Re: Chunk Table into RecordBatches of at most 512MB each

Aldrin Sun, 03 Mar 2024 14:59:03 -0800

"chunk" is number of rows for a table, but each column can be individually 
chunked, in which case a chunk is number of contiguous values (and only values 
of a column/Array are contiguous).
Otherwise, pretty much everything else is accurate, but I'd also add that there 
is some overhead in schema and schema metadata per batch that you're not 
accounting for when just using rows to approximate size. In that case you will 
always write a larger size than anticipated with the simple average and in 
scenarios where that size is strict (page sizes), it can be problematic. But 
certainly the simple average is a good naive place to start.

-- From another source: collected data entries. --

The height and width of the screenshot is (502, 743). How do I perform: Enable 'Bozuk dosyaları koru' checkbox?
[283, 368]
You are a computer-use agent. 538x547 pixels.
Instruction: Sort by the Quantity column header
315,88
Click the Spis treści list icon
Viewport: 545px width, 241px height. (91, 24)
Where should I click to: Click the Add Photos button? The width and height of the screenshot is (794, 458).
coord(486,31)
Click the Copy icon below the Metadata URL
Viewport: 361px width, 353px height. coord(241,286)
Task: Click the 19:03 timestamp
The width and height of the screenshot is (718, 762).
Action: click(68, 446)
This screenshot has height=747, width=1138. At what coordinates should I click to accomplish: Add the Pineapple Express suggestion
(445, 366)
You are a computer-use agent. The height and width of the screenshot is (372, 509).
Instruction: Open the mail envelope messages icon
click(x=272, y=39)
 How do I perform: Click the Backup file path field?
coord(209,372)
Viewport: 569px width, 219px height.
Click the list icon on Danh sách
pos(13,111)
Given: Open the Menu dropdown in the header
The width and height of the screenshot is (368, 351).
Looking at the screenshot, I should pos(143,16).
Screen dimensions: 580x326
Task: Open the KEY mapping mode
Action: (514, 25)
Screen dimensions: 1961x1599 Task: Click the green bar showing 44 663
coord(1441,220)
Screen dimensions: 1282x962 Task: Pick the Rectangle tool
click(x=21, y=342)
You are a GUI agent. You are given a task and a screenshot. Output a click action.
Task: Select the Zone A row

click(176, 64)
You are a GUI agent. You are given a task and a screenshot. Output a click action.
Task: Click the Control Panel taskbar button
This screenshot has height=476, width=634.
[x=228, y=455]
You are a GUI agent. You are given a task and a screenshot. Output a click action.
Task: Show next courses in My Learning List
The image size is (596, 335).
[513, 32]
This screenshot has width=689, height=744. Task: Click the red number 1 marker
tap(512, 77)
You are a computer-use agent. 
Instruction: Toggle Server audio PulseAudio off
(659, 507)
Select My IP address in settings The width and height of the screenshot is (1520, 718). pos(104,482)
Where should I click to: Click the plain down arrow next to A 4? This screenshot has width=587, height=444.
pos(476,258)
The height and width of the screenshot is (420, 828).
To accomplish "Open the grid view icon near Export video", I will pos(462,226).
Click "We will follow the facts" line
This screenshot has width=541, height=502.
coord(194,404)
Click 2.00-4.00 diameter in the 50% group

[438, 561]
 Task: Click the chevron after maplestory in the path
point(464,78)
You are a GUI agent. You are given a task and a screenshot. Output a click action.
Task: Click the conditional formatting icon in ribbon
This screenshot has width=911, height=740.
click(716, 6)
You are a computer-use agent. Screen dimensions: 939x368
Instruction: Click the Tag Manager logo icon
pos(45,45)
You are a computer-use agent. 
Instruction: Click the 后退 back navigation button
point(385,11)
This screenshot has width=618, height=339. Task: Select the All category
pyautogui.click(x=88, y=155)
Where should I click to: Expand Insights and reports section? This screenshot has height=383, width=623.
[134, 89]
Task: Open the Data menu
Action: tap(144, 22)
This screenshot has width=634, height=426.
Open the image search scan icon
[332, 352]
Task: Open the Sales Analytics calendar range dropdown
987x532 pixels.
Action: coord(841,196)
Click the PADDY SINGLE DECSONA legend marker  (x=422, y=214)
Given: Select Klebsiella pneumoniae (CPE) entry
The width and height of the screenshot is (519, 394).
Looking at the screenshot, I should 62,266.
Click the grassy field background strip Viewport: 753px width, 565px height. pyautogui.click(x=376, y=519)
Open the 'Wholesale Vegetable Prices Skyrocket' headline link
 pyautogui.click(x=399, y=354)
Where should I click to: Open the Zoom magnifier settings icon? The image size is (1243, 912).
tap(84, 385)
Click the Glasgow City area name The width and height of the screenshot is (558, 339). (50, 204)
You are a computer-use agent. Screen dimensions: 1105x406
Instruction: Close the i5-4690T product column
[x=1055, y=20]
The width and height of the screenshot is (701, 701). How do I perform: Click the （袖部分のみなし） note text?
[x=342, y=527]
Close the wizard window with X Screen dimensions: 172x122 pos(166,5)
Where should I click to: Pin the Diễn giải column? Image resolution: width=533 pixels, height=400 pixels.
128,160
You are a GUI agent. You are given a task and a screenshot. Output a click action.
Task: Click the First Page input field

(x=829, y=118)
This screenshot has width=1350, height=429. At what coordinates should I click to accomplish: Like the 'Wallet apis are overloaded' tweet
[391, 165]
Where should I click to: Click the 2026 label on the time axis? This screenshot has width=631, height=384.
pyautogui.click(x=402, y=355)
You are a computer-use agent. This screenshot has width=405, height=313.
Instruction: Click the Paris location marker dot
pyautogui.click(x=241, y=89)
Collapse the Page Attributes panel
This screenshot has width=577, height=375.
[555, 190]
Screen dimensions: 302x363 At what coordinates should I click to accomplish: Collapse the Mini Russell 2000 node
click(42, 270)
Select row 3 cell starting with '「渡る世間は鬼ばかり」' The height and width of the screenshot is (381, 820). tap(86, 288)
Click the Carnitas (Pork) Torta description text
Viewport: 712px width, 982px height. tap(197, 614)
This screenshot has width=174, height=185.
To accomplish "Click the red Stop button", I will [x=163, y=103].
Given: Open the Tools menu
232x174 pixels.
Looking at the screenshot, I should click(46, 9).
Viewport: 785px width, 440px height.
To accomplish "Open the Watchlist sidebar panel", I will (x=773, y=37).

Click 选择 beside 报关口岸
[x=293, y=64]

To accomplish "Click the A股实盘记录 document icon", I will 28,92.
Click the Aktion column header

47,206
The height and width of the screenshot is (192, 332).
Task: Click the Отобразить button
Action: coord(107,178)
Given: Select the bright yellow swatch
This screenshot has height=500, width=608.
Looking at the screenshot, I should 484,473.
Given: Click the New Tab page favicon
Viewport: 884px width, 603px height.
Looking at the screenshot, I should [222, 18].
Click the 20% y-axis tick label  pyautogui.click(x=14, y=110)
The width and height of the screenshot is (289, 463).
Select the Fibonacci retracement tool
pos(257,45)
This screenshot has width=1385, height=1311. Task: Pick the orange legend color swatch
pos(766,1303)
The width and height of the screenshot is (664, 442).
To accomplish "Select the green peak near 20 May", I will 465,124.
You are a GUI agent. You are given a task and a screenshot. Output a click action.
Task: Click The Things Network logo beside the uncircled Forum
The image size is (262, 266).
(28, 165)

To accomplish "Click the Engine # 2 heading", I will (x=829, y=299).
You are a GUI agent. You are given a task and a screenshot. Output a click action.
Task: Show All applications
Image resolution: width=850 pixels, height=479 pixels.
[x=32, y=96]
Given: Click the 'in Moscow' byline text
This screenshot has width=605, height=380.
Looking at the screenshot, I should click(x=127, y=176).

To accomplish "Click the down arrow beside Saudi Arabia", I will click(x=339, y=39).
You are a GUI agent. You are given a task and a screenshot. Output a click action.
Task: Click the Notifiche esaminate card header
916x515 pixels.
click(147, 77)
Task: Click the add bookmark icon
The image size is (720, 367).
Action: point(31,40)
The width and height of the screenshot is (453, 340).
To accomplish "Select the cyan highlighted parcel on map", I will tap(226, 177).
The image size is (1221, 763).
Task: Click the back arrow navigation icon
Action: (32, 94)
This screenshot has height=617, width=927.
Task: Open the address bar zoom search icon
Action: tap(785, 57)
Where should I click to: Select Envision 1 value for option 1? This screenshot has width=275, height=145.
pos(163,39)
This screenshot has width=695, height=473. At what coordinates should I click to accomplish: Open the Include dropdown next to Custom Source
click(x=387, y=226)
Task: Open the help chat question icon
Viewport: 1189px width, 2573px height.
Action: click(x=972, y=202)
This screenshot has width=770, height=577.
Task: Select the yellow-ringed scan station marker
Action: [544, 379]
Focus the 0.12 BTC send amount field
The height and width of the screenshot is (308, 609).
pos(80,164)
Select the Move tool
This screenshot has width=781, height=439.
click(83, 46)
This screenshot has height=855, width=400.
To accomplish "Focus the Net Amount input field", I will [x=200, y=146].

 Sent from Proton Mail for iOS 
On Sun, Mar 3, 2024 at 12:40, Kevin Liu &lt;kevin.jq....@gmail.com&gt; wrote:  
Thank you both for the thoughtful response. The main concept I was missing was 
what “chunk” and “batch” mean in the Arrow context. It makes more sense now to 
think of “chunks” as the number of rows, and “max_chunksize” as the maximum 
number of rows in a batch. I’m going to document my thought process to the 
question above for future reference. In order to create record batches of a 
predetermined size from an Arrow table, we need to calculate how many rows 
should be in each batch. This is because the number of rows in a batch directly 
correlates to the size of the batch in bytes. Since Arrow is a columnar store, 
all columns must be present. So the smallest unit of storage is 1 row of all 
the columns. The storage size thus correlates to the number of rows packed into 
the same batch. (This is similar to parquet “row group” concept) The formula 
for target file size is then:target file size = (fixed number of columns) * 
(variable number of rows)
We want to calculate the number of rows to pack in each batch so that each 
batch is the target file size.To calculate number of rows to pack into a batch, 
we can use the average row size and the target file size.(Average row size) = 
(table size) / (number of rows) (Number of rows) = (target file size) / 
(average row size) We can then pass number of rows to the `to_batches`’s 
“max_chunksize” to get a chunk with a desired target file size. The above 
method is implemented here so that we can batch an Arrow table into multiple 
batches of 512 MB and parallel write them as multiple parquet files.
In the case where multiple small chunks are created, such as Case #1, the code 
then bin-packs the smaller chunks into the target file size. On Mon, Feb 26, 
2024 at 9:25 AM Aldrin &lt;octalene....@pm.me&gt; wrote:
Hi Kevin,
Shoumyo is correct that the chunk size of to_batches is row-based (logical) and 
not byte-based (physical), see the example in the documentation [1]. And for 
more clarity on the "...depending on the chunk layout of individual columns" 
portion, a Table column is a ChunkedArray, which is essentially a 
vector&lt;Array&gt;, so that determines the chunking for the table. When using 
to_batches(), the logic is essentially to see if a chunk is too big and needs 
to be resized [2], otherwise leave it as is.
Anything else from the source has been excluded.